Over recent weeks, conflicting views have been expressed as to whether the tunnel - which has suffered two partial collapses - could cause damage to houses built on the surface, more than 350 feet (107 metres) above. In June, Highways England suggested that “action now needs to be taken…in order to protect the community”, however it was unable to provide evidence to support this claim when challenged by Queensbury’s three local Councillors.

The report, produced by the Queensbury Tunnel Society, considers a number of statements made by HRE in email exchanges with DfT officials, in which it sets out the need to make progress with the abandonment scheme. In one, HRE says: “There is a risk, which grows daily, that one of the two known areas of collapse could unravel the tunnel lining back to one of the shafts causing a risk to properties above those shafts.” It has since described this as “the worst scenario”.

However the new report makes clear that the condition of the tunnel is “generally stable”, the partial collapses have not structurally changed in the four years since the most recent one occurred, there are no recorded defects close to the shafts and no signs of deformation or distress to their support structures. HRE inspection reports identify the shafts as being in Fair condition.

It concludes that HRE “appears to have chosen to abandon Queensbury Tunnel without first seeking to formally establish whether there is any realistic likelihood of that [worst] scenario occurring and, if so, within what timescale.”

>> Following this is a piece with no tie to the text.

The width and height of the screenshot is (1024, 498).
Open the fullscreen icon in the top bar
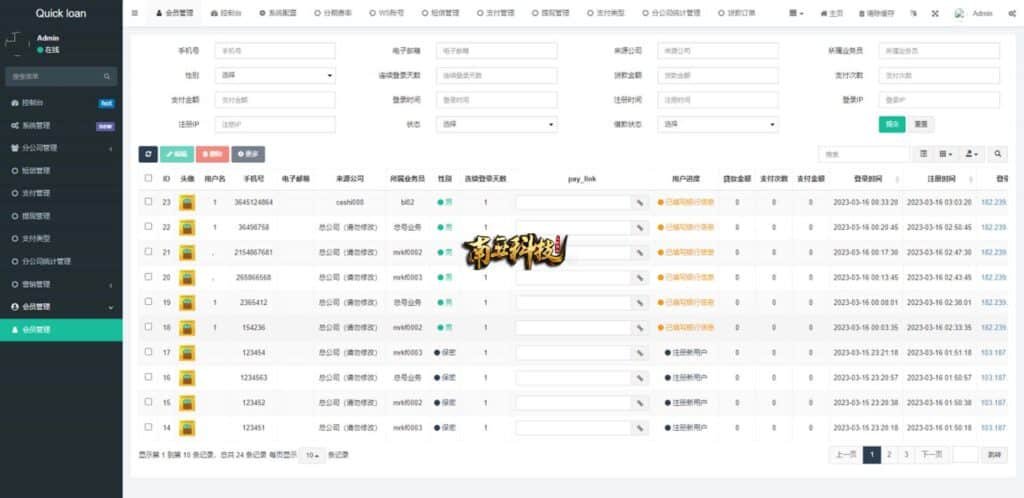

Graeme Bickerdike, Engineering Co-ordinator for the Queensbury Tunnel Society, says: “The tone and content of some of HRE’s emails suggest an urgency and threat level that are simply not sustainable. The risks do not ‘grow daily’ in any meaningful sense and the idea of an ‘unravelling’ is difficult to sustain as each collapse is a discrete event caused by unique local conditions. But most importantly, the shafts are in Fair condition; the tunnel lining beneath them isn’t squatting and there are no cracks or compression failures as would be the case if the arch was subject to excessive loads.

“In our opinion, Queensbury Tunnel currently presents little short-term risk to the community, as has been the case for several decades.”

Norah McWilliam, leader of the Queensbury Tunnel Society, says: “We’re pleased that our engineering team has been able to put some of HRE’s claims into context, looking at the defects in the tunnel and how they might develop. Their conclusion that abandonment cannot be justified by any reasonable approach to risk management is something we’ve suspected for a while; it’s more a function of fear and ignorance.

“HRE shouldn’t be making decisions or exaggerated statements without evidence to back them up. There is the potential to cause undue concern to people living above the tunnel and we share the view of local Councillors who regard these statements as irresponsible.”

The Society has sent a copy of the report to Chris Grayling, Secretary of State for Transport, asking that he seek “some evidence from HRE to demonstrate a realistic short-term need to put a potentially useful structure permanently beyond use... If it is unable to provide that evidence, we would respectfully ask again that you pause the abandonment process.”

Meanwhile on Thursday (19th June), members of the Society joined representatives from Sustrans and Calderdale Council at a meeting with Bradford Council officials to discuss how a positive future for Queensbury Tunnel might be secured.